Despite the lingering mortgage crisis, the Bank of England’s interest rate remains low and show signs of a comeback. In January, despite the doubling of the rate, banks still loaned at a high rate with over 67,000 applications approved, the highest in over six months, according to the Bank of England. While it lower than the 69,000 approved from the previous year, the feared recession in the housing market is not as bad as initially predicted. Back in 2009, it was at its lowest with 25,000 approvals and peaked around 75,000 in 2014 before the market fluctuated.
Remortgages also rose to over 49,000, although it is lower than the November number of 54,000 then the rate hike was implemented. Mortgage interest rates haven’t moved regardless; the average loan was listed at 1.96pc compared to the 2.02pc rate this past December and 2pc in August 2017. In 2016,the interest rate was listed at 2.47pc. According to multiple economists, there will be more rate hikes in the next year, which then could show a bigger impact to housing prices and the whole market. One economist stated that the rates will still have an, “impact on house buyers’ psychology,” in terms of confidence levels.
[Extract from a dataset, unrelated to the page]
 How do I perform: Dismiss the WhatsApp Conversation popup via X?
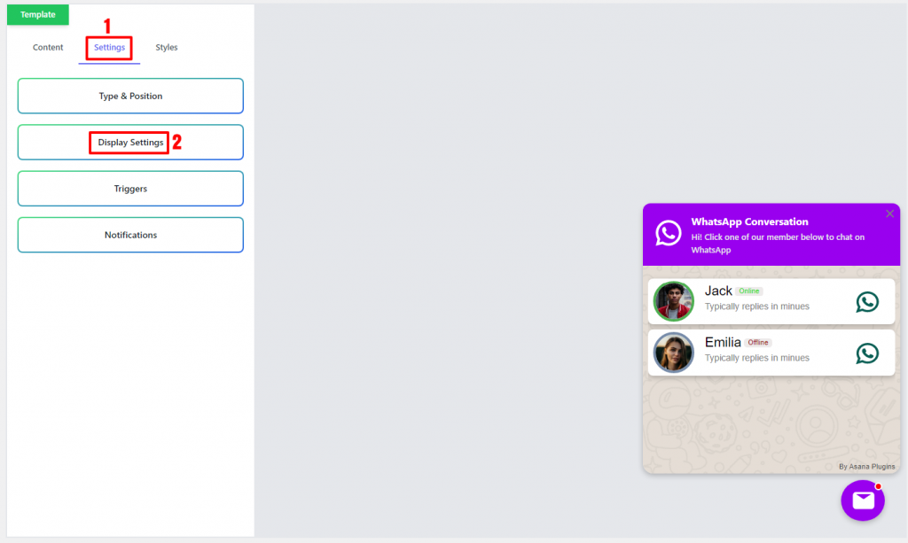pyautogui.click(x=889, y=213)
Another economist said to watch the Bank of England to continue to bump up the rates entering 2019. Because of these slowly growing hikes, the housing prices will be stretched out to where mortgage borrowers and lenders will be more tightened in terms of being approved. Once at 1.96pc, the rate could be over 2.3pc, the highest since July 2016, which is still lower than the January 2016 rate of 2.5pc. Another analyst at Capital Economics said that this rate was has been part of the prediction that the rise in mortgage lending means, "a normalization of conditions following the distorting effects of the rate hike, rather than the housing market gaining a new lease of life.”
With interest rates going up and the reality of rising incomes still long away, there is the strong belief that the homes will be unaffordable for many buyers. The rate is expected to remain about 2pc for at least one year and maybe beyond. There has also been a change from the rising rate in market; those who have savings and seek an extra loan with good credit will note the improvement in their instant access for better interest rates. There is also the lingering Brexit results that could affect the value of the Pound and the overall economy when the process is complete.
This growth in consumer credit, a “pocket of risk” as named bu Bank of England Governor Mark Carney, also mellowed in January. Unsecured lending rose by 9.3pc for the year, but still down from10.9pc in late 2016. For now, the market is shaky and fairly predictable, but that could all change in a short period of time. For now, all savers and buyers must be aware of how the market will shift month by month.